A sketch of string unescaping on GPGPU

In a modern computer, the GPU has vastly more raw computing capability than the CPU. Some tasks (like text painting, which I redid recently in xi-mac in OpenGL) lend themselves well to efficient computation in the GPU, because they’re naturally parallel. Other tasks seem innately serial. It’s the ones in the middle where I think things will get interesting.

The task I’ve been pondering lately is JSON parsing. While it’s most natural to think of it in sequential terms, I believe it is possible to formulate it in terms of parallel computation. This post will focus on a specific fragment, string unescaping. It is an important to the overall problem, but more to the point it captures the seemingly sequential nature of parsing. In particular, an extra quote or backslash near the beginning of the input can affect a parse decision taken much later. Even so, I will demonstrate that the problem can be solved in parallel, with significant speedup over the scalar CPU case, though I don’t believe it’s quite practical yet.

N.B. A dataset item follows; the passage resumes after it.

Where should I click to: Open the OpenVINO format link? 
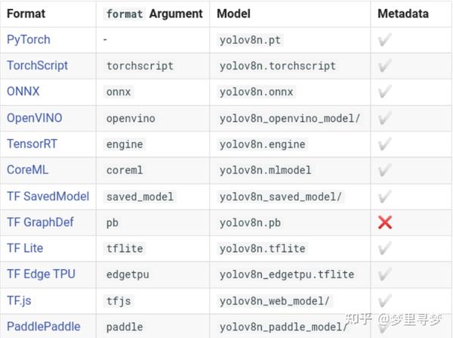pyautogui.click(x=35, y=118)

There’s some precedent for my exploration, including nvParse, a GPU-based parser for CSV, and a fair amount of work in SIMD parsing, of which Mison and pikkr are two of the most promising and interesting.

State machine

As with most simple parsing techniques, I’ll start with a state machine, shown in the following diagram:

state machine

The initial state is 0. A quote mark moves to state 1, which means “in a string.” In a string, a backslash moves to state 2, which means “after backslash.” Any character in state 2 moves back to state 1, and a quote in state 1 is interpreted as a closing quote, which moves back to state 0, ready for the next string. In addition, a backslash appearing outside a string (ie in state 0) is an error, and I reserve state 3 for that.

I’ll define (a very simplified version of) the string unescaping problem as retaining all characters in state 1 and discarding the rest. There’s more to real JSON unescaping, like resolving \n into newline, decoding 4 hex digit Unicode escapes, and (particularly ugly), handling “astral plane” Unicode by decoding two adjacent \u sequences representing the UTF-16 encoding of the codepoint. However, all these other details can be computed using only a small local window on the input, so are not “hard.”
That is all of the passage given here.